The Year of Spyware
In retrospect, the year 2004 made significant milestones that will forever change the future of internet spyware related issues. Various spyware issues were addressed and a fast growing market evolved around spyware.
Prior to the past year, spyware was a term that could refer to almost anything Internet-related from innocuous cookies and applets to keyloggers and hacker exploits and was largely unaddressed.
By April 2004, the Federal Trade Commission FTC and the U.S. Congress managed to define spyware as “software that aids in gathering information about a person or organization without their knowledge and which may send such information to another entity without the consumer’s consent, or asserts control over a computer without the consumer’s knowledge” and as early as January in the past year, various bills aimed at curtailing spyware were being drafted by the U.S. Congress, and some were passed into law as late as October in the year.
Many spyware companies cleverly evaded legislation while making their products more resistant to removal. Spyware remained a growing problem which routinely annoyed computer users. Some spyware install unwanted toolbars, display pop-up ads, modify system files, change security zone settings, change browser home pages, record and transmit user keystrokes to unknown third parties.
While free anti-spyware products such as Spybot Search & Destroy and Lavasoft Inc.s Ad-Aware helped in remedying the situation, companies marketing their anti-spyware products exacerbated the problem: by realizing that their business model wasn’t naturally watertight, many resulted to coaxing customers into purchasing their software.
The FTC, in response to this development, filed a case in October 2004 against Seismic Entertainment Productions Inc. and SmartBot.Net Inc., accusing the companies of secretly installing unsolicited software on computers, causing systems to be overwhelmed by pop-up advertisements, and then sending them alarming messages saying they needed to buy "Spy Wiper" or "Spy Deleter" for $30.
Other anti-spyware companies have taken subtler approaches. For instance; install Computer Associates eTrust PestPatrol version 184.108.40.206, DAT versions 9/22/2004 was used in our tests, a popular anti-spyware product, on a new computer with a fresh installation of Windows XP Home Version 2002 SP1 was used in our tests, make sure you have opened Microsoft internet explorer at least once previously you may need to complete the Internet Connection Wizard but you do not need to connect to the Internet, then direct eTrust PestPatrol to run a scan for spyware and it will surely find “pests” on the brand new unconnected computer. In fact in our tests it found two with one labeled “System Spy”. Such scans are usually the basis for fallacious claims by anti-spyware companies that 9 out of 10 Internet-connected PCs are infected with spyware which in turn spreads more fear, uncertainty and doubt.

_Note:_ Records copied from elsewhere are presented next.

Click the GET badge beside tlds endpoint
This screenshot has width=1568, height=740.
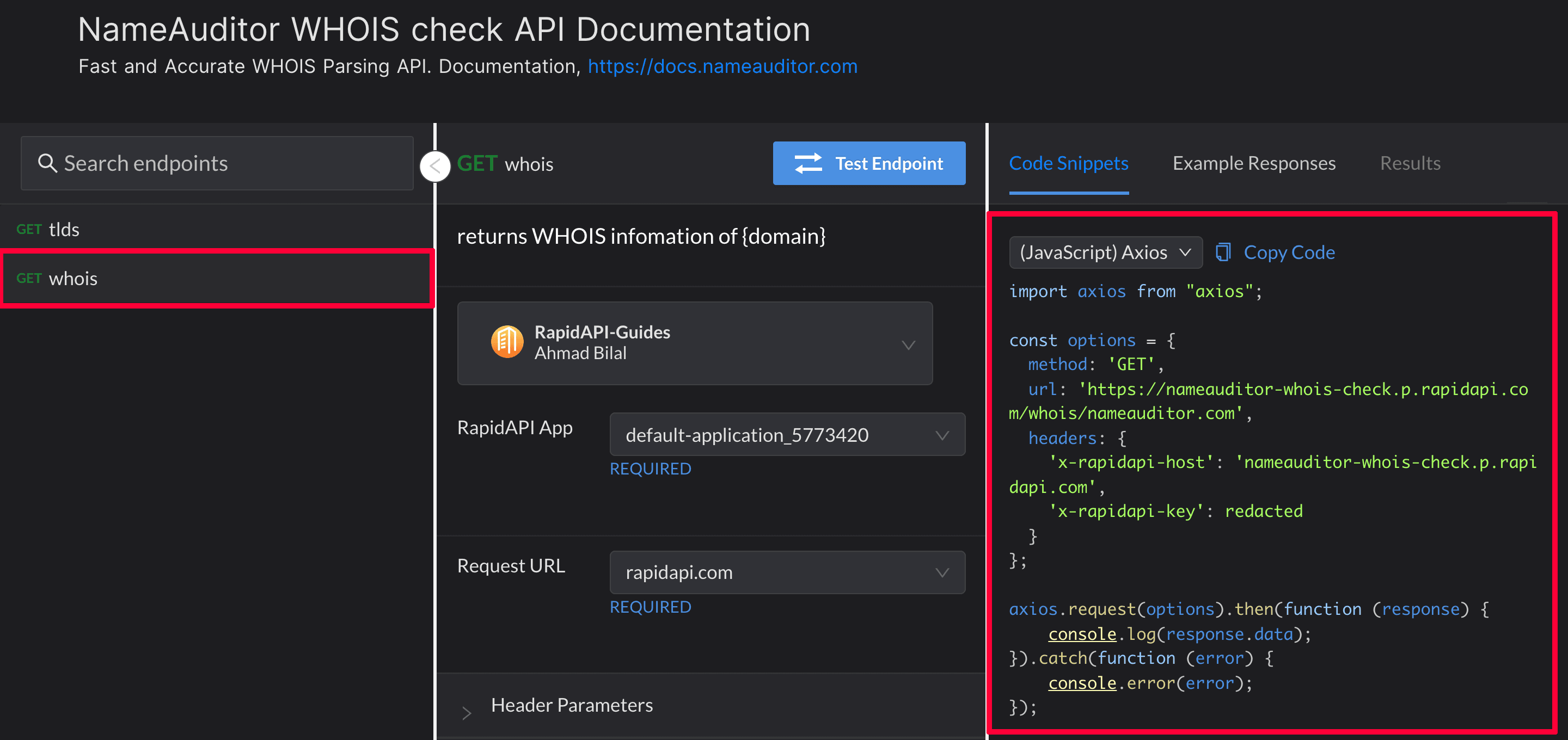point(29,229)
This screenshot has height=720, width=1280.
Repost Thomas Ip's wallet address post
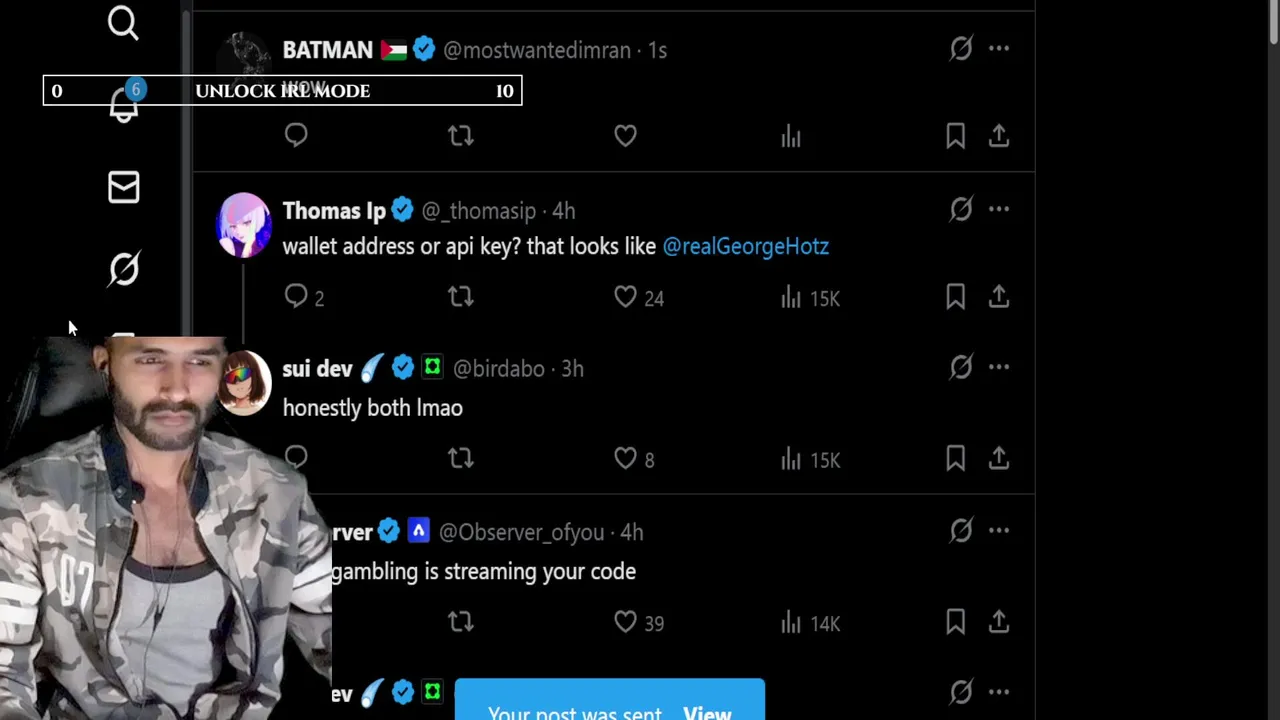click(x=460, y=297)
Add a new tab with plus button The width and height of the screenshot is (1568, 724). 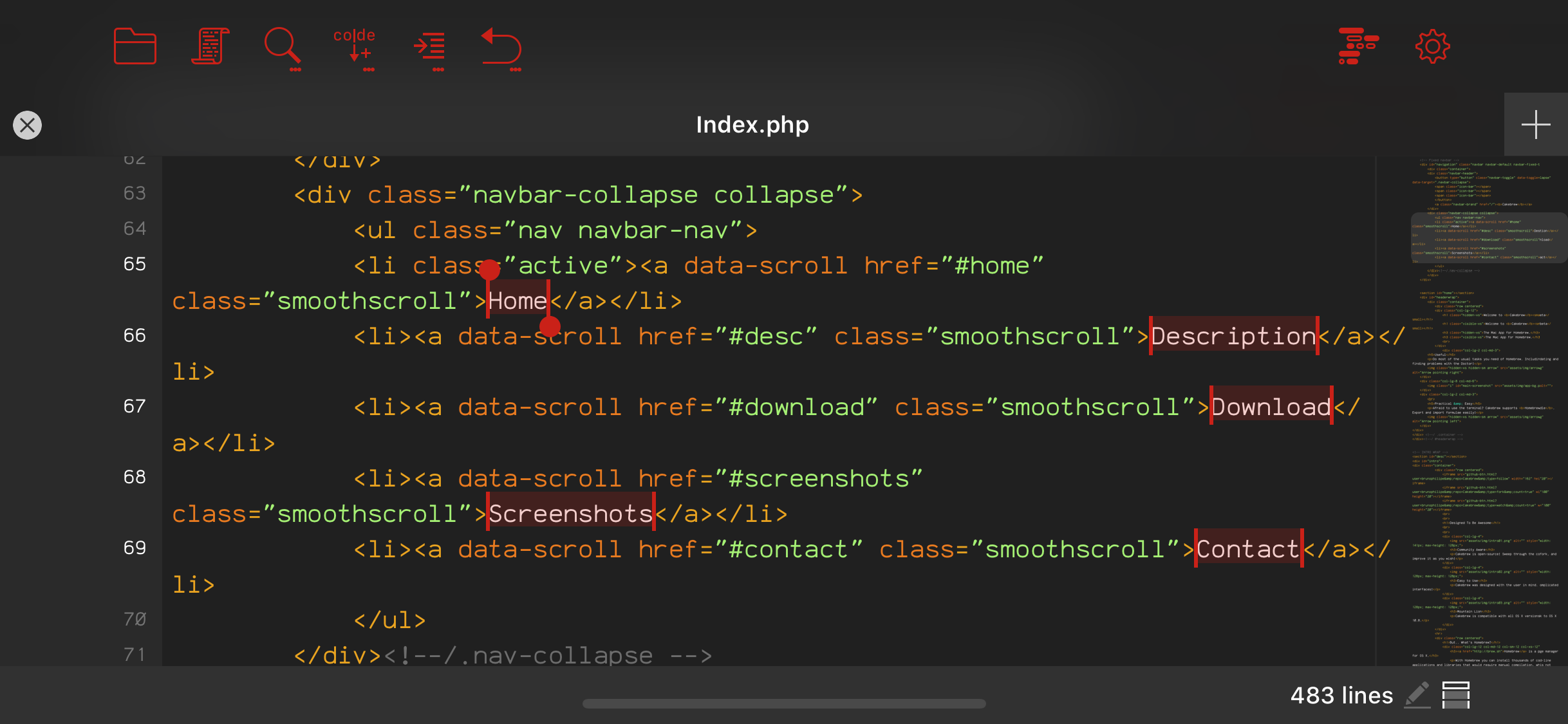coord(1535,125)
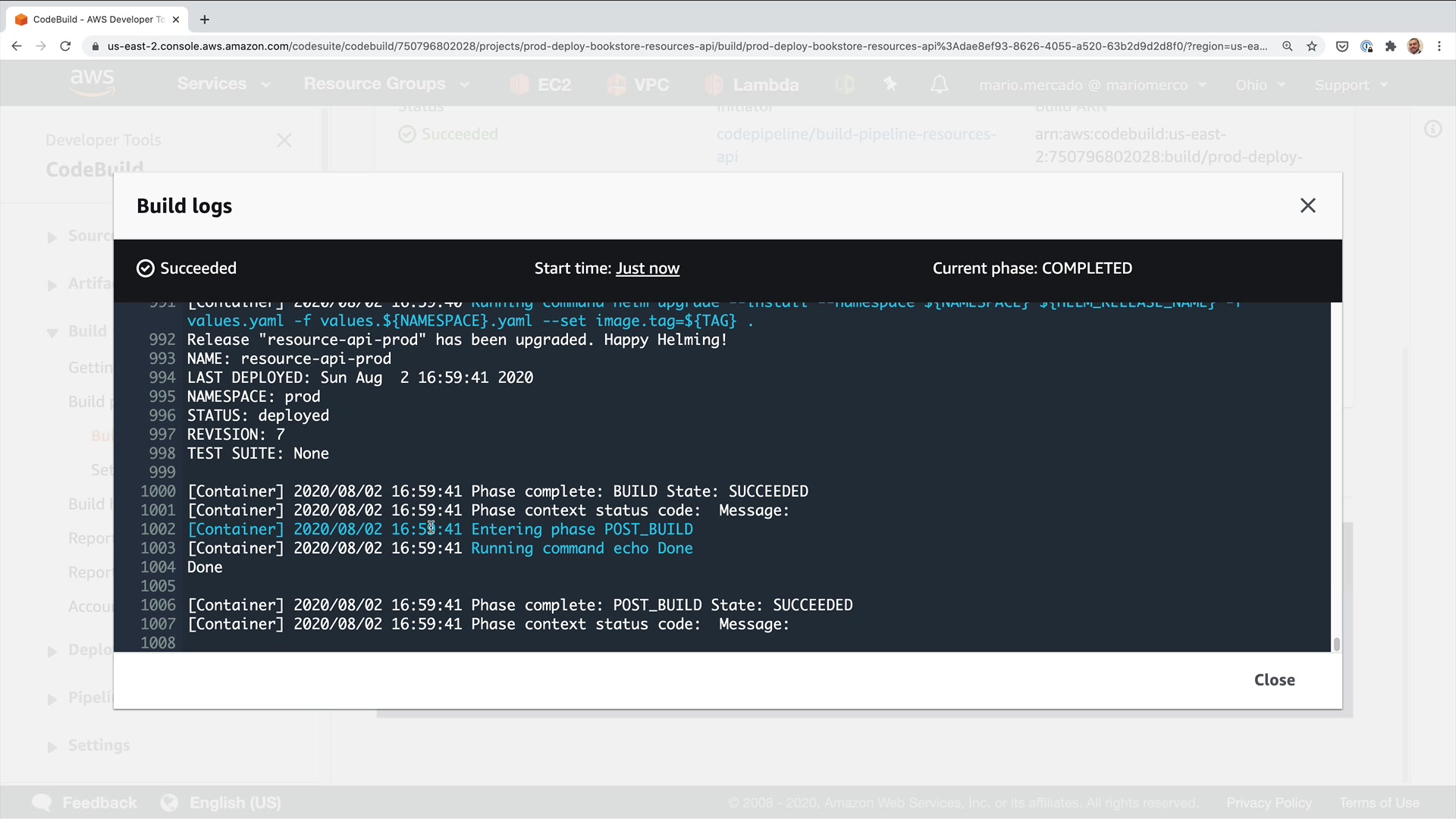Click the 'Just now' start time link

647,268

Industry analysts at IDC and Wachovia Securities expect the anti-spyware software market to grow from the current US$90 million to US$305-US$400 million by 2008. Already security software behemoths McAfee and Symantec have included anti-spyware solutions to their range of products. Other heavyweights such as Yahoo, EarthLink and much recently, Microsoft, have stepped into the market.
In particular, Microsoft’s entry into the anti-Spyware business may have sounded the death knell for smaller anti-spyware companies whose main clientele; the desktop/consumer market, may prefer Microsoft’s offering since it is widely expected that Microsoft’s anti-spyware solution will be superior and more candid.